● YOUR INSTRUCTIONS
Using the line that contains "This screenshot has height=511, width=671." as the start, restate each line word for word through the final line of the material below, and return only those.

● EXERCISE MATERIALS
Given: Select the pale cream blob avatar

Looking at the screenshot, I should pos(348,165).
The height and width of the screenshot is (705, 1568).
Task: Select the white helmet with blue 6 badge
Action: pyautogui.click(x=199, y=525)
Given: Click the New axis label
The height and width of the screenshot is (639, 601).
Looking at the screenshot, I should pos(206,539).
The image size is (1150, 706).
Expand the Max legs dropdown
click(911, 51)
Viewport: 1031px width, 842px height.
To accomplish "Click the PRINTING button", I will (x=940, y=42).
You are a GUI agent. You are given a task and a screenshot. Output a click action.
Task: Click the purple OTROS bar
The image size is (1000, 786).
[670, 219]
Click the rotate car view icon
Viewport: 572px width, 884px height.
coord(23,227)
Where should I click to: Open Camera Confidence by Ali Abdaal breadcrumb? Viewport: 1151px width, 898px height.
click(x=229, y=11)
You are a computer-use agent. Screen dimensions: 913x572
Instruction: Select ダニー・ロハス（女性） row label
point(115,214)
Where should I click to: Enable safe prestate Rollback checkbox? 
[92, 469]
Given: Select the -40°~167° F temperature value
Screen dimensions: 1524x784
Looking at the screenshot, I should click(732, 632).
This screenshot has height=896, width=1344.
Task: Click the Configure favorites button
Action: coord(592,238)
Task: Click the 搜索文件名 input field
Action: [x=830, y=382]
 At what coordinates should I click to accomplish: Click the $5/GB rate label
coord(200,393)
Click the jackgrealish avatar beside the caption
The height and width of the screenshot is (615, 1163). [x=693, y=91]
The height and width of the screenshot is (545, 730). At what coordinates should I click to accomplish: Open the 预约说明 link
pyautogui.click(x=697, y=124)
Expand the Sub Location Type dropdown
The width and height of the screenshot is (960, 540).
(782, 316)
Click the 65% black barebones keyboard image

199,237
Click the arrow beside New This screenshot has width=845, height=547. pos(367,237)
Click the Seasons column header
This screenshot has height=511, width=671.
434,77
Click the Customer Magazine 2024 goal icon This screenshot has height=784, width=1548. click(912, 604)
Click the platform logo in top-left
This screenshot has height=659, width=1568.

● SOLUTION
This screenshot has height=511, width=671.
434,77
Click the Customer Magazine 2024 goal icon This screenshot has height=784, width=1548. click(912, 604)
Click the platform logo in top-left
This screenshot has height=659, width=1568.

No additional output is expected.